It came to him suddenly: Nike. It was Nike, the memory of him, that had sent him stumbling in a panic out of Father Dangerfield’s room. Nike, with his thin smile, an eyebrow permanently cocked, a cigarette smoldering in his slender fingers. Nike the Inevitable.

The kitchen to which the old man led him was an enormous room with grayish-white tiled walls and a long refectory table of scrubbed deal, and two big twin stone sinks with old-fashioned copper taps stained with verdigris. There was a mighty stove, too, the top of it black and the sides the color of porridge, and there were ranks of pots and pans, venerable and battered, hanging on hooks about the walls. A big metal-framed window looked out on a concrete yard where dustbins loitered, their lids askew, like mendicants waiting in hope of scraps. All this was somehow familiar.

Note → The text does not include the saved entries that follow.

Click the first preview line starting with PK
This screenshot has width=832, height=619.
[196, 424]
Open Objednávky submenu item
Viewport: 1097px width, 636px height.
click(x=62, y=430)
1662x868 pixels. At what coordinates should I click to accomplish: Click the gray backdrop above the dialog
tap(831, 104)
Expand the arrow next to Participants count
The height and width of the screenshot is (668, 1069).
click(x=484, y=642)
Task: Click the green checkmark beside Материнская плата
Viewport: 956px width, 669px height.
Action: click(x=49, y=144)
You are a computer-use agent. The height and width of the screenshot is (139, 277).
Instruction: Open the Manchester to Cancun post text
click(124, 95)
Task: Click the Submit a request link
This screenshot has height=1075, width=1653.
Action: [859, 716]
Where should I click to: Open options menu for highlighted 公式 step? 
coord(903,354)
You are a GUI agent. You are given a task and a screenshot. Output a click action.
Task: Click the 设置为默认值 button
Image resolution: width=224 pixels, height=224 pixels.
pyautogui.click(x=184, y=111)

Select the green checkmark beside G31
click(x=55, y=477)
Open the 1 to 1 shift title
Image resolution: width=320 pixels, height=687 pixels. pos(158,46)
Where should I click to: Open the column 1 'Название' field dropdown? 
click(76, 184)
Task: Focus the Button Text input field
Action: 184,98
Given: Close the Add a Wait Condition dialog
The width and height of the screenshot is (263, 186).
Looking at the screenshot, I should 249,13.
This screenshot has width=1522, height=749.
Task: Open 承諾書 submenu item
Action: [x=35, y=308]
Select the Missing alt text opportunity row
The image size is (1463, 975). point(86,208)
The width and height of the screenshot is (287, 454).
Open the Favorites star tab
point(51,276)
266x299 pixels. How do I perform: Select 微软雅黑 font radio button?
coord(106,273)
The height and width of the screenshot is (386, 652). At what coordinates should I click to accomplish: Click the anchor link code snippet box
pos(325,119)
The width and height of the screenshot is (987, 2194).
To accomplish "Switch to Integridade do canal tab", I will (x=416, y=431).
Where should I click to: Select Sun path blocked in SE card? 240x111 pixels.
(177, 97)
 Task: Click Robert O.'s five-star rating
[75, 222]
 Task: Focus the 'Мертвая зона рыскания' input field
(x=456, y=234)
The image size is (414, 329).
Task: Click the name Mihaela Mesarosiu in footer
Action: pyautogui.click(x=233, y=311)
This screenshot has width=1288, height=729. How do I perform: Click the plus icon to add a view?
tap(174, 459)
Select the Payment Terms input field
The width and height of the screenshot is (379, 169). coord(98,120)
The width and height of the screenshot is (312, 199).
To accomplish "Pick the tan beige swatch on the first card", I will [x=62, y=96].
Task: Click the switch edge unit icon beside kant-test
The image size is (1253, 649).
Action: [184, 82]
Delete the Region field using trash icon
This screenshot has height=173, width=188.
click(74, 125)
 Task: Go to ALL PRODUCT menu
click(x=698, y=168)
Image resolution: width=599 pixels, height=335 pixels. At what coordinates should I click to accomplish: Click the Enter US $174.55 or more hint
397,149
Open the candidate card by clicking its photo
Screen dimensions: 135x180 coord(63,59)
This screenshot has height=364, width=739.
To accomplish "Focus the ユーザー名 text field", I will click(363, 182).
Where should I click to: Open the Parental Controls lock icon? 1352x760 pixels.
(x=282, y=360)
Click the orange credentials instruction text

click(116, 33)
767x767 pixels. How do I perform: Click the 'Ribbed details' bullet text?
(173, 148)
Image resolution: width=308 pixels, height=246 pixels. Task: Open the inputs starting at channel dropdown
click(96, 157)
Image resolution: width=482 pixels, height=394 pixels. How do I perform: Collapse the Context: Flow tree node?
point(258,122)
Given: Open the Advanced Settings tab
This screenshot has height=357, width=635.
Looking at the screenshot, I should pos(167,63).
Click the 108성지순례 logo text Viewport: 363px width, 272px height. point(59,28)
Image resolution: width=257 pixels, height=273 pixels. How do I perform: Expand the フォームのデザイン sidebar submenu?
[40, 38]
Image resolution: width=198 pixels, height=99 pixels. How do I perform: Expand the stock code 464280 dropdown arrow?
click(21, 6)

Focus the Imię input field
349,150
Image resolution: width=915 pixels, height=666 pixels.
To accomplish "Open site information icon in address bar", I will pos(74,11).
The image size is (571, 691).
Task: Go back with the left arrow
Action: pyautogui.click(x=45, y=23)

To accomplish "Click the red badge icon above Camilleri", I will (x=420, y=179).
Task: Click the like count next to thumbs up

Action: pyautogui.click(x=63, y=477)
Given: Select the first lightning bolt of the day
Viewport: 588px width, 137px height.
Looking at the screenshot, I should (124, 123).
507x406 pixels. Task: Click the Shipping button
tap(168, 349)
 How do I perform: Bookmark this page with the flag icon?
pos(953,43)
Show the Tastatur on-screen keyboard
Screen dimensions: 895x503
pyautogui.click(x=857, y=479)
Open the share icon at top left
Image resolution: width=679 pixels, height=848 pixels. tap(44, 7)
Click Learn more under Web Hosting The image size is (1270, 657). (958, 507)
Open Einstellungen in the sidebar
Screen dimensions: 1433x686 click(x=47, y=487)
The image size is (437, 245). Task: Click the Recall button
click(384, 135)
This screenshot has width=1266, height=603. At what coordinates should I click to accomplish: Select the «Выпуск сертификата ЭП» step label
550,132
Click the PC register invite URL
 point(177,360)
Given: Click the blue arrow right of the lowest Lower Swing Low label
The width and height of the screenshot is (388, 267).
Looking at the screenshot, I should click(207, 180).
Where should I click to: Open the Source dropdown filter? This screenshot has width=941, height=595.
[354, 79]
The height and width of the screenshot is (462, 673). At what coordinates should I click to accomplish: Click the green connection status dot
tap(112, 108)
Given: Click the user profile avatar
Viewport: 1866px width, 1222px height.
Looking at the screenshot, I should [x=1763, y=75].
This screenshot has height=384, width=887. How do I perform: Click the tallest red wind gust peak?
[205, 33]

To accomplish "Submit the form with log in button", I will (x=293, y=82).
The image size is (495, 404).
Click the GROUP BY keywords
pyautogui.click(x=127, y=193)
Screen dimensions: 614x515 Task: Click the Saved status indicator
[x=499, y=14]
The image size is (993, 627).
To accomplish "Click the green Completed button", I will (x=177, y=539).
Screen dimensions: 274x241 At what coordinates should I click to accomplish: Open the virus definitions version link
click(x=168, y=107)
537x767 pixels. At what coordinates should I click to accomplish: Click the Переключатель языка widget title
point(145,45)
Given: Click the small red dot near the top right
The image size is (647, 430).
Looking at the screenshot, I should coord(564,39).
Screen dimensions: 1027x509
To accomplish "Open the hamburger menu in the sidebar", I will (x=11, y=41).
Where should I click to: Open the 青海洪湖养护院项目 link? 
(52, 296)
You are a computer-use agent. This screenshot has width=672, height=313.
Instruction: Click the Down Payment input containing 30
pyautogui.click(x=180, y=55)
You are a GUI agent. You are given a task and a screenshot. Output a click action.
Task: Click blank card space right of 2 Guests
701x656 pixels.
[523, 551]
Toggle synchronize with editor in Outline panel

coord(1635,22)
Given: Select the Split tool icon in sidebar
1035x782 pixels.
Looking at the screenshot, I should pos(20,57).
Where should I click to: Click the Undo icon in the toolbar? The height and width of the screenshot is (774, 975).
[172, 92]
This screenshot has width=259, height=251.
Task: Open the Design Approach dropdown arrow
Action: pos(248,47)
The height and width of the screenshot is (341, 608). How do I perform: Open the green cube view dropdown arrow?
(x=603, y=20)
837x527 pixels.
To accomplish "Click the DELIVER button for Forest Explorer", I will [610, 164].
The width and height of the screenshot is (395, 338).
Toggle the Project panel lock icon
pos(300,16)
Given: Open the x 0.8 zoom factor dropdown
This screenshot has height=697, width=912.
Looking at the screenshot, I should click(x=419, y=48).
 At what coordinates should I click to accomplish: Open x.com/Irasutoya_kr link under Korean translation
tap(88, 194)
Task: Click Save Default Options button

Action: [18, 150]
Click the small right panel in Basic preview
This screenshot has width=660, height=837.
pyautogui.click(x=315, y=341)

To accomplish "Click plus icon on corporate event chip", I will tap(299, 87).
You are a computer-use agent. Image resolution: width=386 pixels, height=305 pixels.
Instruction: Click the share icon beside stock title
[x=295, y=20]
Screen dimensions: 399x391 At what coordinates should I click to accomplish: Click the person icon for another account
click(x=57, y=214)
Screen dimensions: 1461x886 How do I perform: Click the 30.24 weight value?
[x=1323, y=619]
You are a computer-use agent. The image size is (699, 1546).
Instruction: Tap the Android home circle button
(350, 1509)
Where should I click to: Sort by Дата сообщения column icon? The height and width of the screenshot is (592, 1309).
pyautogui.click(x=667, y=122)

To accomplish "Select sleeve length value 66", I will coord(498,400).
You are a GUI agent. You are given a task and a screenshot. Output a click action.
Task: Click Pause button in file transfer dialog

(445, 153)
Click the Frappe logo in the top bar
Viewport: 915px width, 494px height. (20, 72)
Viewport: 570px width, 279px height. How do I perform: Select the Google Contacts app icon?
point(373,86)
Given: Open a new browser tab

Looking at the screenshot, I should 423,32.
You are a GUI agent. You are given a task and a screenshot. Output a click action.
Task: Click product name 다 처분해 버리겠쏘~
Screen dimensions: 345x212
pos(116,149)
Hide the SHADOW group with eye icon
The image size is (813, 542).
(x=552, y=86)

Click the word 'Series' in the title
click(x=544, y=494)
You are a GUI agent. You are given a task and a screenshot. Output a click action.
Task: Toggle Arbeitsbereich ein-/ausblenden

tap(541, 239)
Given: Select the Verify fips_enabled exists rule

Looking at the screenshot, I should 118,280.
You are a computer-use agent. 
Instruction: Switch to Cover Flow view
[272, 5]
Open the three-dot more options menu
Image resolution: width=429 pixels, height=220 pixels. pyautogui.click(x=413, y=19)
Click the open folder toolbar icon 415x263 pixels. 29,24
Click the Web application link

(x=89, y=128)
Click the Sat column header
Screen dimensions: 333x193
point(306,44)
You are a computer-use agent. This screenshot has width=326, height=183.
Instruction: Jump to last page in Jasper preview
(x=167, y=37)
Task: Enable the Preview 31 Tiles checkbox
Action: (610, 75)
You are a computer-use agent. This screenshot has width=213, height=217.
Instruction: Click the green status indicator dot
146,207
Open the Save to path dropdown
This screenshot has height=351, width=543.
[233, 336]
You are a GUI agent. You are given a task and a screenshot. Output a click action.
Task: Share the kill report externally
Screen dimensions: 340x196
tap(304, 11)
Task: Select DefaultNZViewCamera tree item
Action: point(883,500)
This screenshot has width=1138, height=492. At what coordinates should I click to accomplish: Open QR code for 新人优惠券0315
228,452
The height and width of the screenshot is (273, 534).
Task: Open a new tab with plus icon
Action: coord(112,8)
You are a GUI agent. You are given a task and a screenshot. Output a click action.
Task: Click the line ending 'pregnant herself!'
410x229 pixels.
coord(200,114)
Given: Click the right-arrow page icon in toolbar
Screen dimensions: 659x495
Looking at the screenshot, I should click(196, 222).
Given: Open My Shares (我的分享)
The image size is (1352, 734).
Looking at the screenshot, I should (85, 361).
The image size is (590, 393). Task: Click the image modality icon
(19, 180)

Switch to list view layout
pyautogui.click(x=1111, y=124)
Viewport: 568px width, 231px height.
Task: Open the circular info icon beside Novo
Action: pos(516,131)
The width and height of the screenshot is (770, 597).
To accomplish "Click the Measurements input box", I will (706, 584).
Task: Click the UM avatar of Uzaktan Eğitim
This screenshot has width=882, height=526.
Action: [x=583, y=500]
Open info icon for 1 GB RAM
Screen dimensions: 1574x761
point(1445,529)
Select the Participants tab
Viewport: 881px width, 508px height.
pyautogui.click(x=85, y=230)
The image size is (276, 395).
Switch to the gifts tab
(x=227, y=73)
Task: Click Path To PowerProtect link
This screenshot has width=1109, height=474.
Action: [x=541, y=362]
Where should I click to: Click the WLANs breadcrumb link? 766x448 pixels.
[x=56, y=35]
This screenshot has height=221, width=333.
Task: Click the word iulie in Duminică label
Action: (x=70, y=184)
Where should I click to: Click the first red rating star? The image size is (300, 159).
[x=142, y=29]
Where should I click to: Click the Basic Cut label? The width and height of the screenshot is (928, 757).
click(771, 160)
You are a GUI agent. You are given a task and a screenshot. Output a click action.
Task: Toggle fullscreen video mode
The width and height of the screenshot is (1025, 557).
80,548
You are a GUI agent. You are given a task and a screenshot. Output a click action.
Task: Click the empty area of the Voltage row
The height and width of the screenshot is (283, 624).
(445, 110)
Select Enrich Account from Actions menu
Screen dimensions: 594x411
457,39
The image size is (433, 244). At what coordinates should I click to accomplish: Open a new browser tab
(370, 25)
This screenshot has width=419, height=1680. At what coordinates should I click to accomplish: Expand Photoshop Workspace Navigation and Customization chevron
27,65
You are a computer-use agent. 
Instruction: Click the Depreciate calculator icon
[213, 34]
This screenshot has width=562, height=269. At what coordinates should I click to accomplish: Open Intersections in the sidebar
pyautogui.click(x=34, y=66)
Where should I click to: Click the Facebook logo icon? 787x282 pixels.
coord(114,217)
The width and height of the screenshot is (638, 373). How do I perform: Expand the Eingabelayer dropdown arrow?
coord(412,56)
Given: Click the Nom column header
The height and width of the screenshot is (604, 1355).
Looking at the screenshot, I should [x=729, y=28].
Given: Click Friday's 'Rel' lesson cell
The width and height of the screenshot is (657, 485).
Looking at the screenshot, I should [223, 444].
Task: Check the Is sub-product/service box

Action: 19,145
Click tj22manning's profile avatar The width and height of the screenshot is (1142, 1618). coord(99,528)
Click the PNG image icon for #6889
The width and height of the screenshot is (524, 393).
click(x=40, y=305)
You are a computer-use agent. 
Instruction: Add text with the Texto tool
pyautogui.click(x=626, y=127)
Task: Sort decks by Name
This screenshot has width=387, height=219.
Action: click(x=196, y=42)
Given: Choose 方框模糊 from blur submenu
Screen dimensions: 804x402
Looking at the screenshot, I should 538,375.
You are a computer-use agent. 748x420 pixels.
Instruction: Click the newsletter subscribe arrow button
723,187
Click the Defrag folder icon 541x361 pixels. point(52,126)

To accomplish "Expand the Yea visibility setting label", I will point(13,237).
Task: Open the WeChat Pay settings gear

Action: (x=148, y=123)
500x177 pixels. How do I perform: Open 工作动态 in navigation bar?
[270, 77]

“Sit yourself down there now,” the old man said, and went to fill a kettle at one of the sinks.

Quirke sat. It seemed to him that he was suspended inside himself, intricate and frail, like a ship in a bottle.

The dissecting room, that was what this kitchen looked like. The light was the same, stark white and shadowless, and there was a sense of chill numbness, as if the very air had been anesthetised.

The old man, still holding the kettle under the running tap, gave him a sly, backwards glance. “Or maybe you’d prefer something a bit stronger?” he said, and winked.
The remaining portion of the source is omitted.